Are you looking for place to read full E-Books without downloading? Here you can read Where You Go Is Not Who You'll Be: An Antidote to the College Admissions Mania. You can also read and download new and old full E-Books. Enjoy and relax Reading full Where You Go Is Not Who You'll Be: An Antidote to the College Admissions Mania Books online. . CLICK HERE TO DOWNLOAD THIS BOOK FOR FREE
[*Read by the author - Frank Bruni]
Year after year, high school seniors open rejection letters that destroy their confidence and lead them to believe they have failed at one of life's most critical junctures - something that has happened in so many American households with college-bound kids. While there are countless books teaching people how to identify and get into the colleges of their dreams, there's a deep need for dialogue questioning the intensity of those dreams, emphasizing that the college admissions moment isn't the most important in a lifetime, illustrating that college is what a student makes of it, and exhorting people to look at it in a different, less status-oriented way.

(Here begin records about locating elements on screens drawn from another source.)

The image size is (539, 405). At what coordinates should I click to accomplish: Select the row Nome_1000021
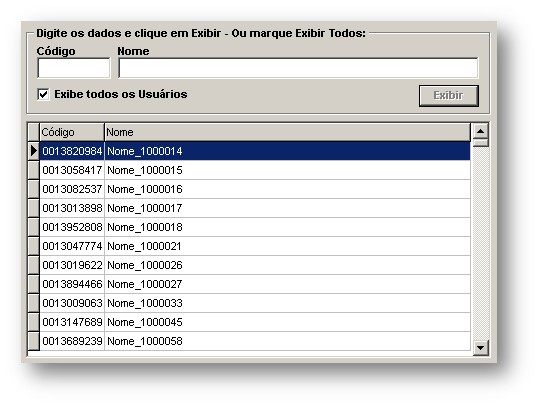pos(255,246)
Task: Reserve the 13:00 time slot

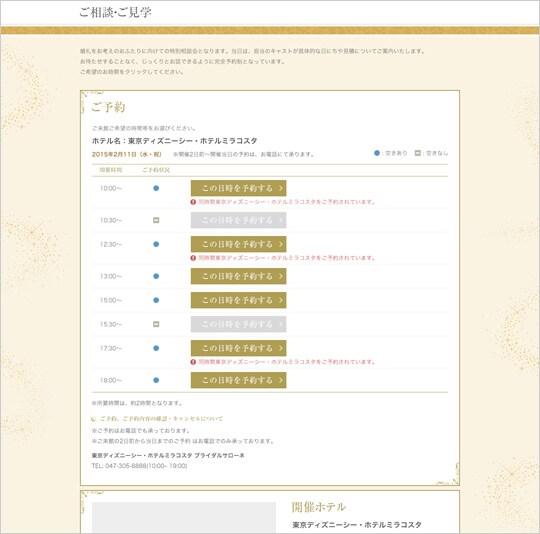Action: (238, 276)
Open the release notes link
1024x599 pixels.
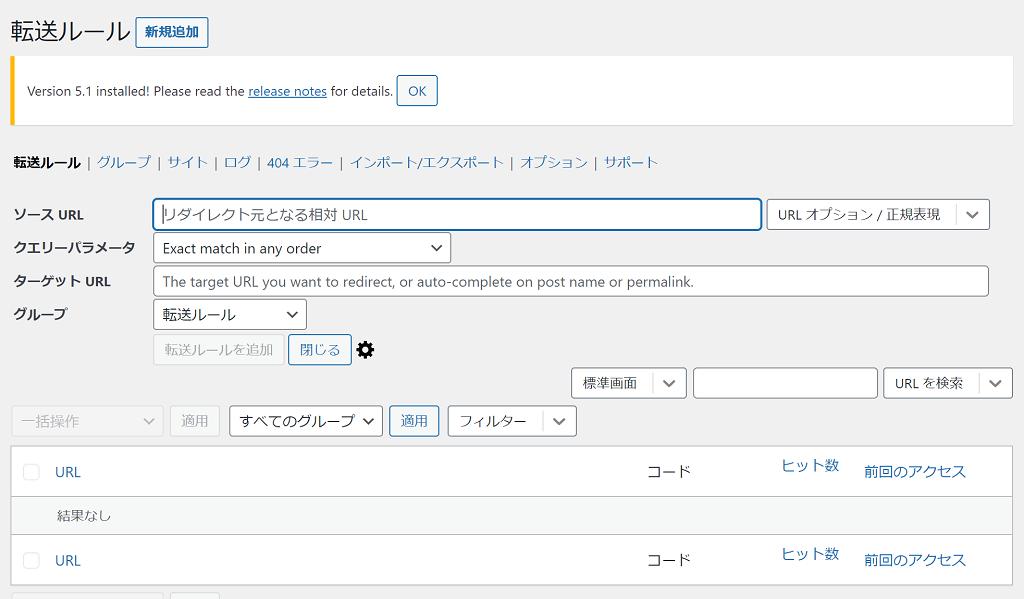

Expanding on an April 2014 column titled, ''Our Crazy College Crossroads'' - which went viral, generated numerous emails to Bruni, and topped the ''most viewed'' and ''most emailed'' categories of the New York Times for days - Where You Go Is Not Who You'll Be is the manifesto that puts the college admissions process into desperately needed perspective. It not only dissects the limited meaning of a rigged and sometimes random admissions process, it also discusses many of the hugely successful Americans who didn't go to Ivy League schools. It sketches profiles of young adults who were denied their dream colleges but found that the schools where they ended up were perfect for them, making the case that the attitude with which a student approaches college matters more than the college itself. It presents data and expert opinions that question the advantages of diplomas from Ivy League schools (and their ilk) and looks at the abundance of fantastic schools - and fantastic programs - outside the few dozen elite institutions that parents focus relentlessly on. All the while, Bruni weaves in larger life lessons - that setbacks can be springboards, that the wisest course isn't always the most obvious one - that make this book a corrective tool and a balm not just for high school graduates eyeing the horizon.
Where You Go Is Not Who You'll Be serves as a thought-provoking antidote, an impassioned rallying cry, and a poignant retort to aspirational thinking.